I reached out to CTL for a consultation, and their advice has helped me streamline my process of administering SRTIs. Talking with CTL made me realize that some students may look at the SRTI evaluations as just another survey coming to their inbox. In class before administering SRTIs, I emphasize the importance of evaluations for organizations as tools that help them become better at delivering upon their mission. I also mention that practicing giving frank and constructive evaluation feedback may be good practice for their future careers, as they may be evaluating their colleagues and employees.
In the last class meeting, I lead a wrap-up discussion in which I give a brief overview of what we have covered in class. This occurs before a final Q&A regarding the end-of-the-class final deliverables and logistics. After that, I build in some time for students to complete the SRTI.

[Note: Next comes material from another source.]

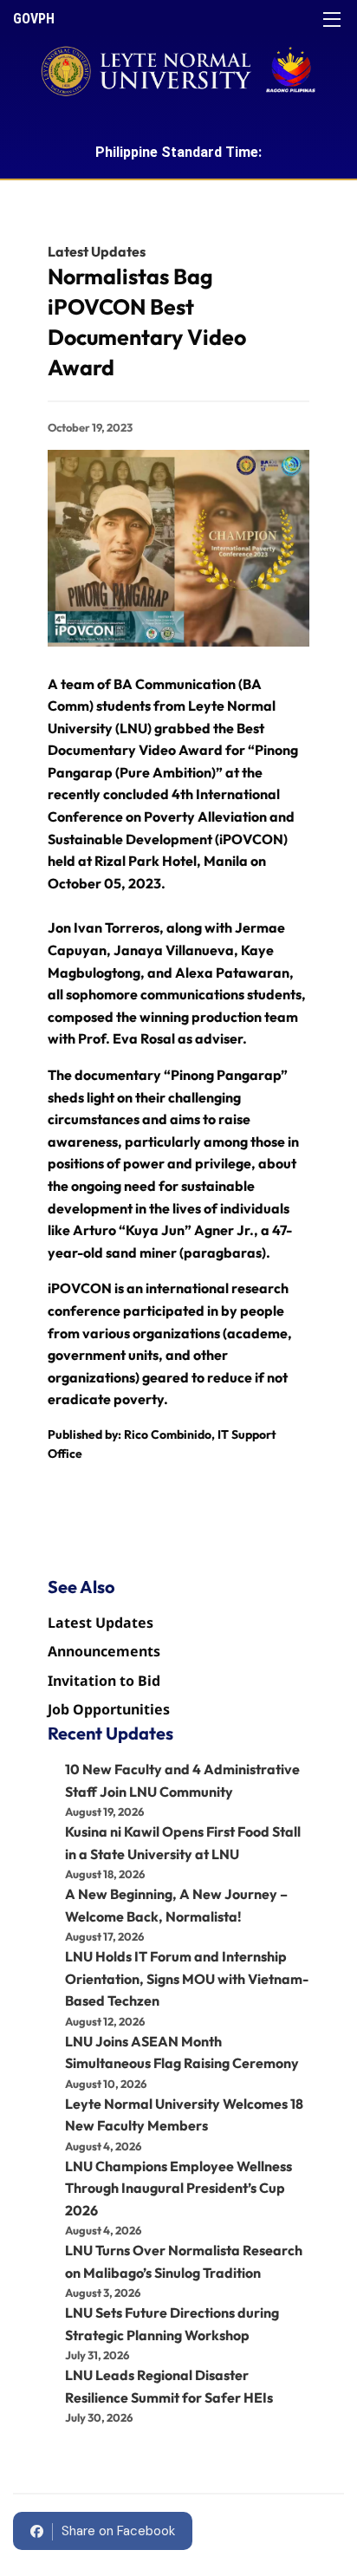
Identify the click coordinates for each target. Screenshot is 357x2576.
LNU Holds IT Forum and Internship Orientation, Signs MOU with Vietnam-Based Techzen (186, 1978)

What has been the impact of this strategy on your teaching?
Last semester, my SRTI response rate increased to 90% in one class and to 80% in another, and I got higher-quality feedback from a larger range of students. Some of their suggestions helped me better plan my in-person classes this fall. For example, in one of my class activities where we use a database of patented inventions when discussing innovation in entrepreneurship, some of the students didn't realize that this tool could be used for their end-of-class projects. Now, when introducing and debriefing this class activity, I emphasize that this database is a practical tool that may help student teams improve the quality of their groups' deliverables.
What consideration or tips do you have for faculty?
In my case, it helped to carefully plan a time for students to complete the SRTI during class in order to increase the response rate. But more than that, I believe explaining to students the important role of the assessments in a way that is meaningful to them can help. For my students, that involved discussing the role of assessments as they relate to the performance of an organization, which helped them relate SRTIs to a topic in the course and helped them understand that their voice counts.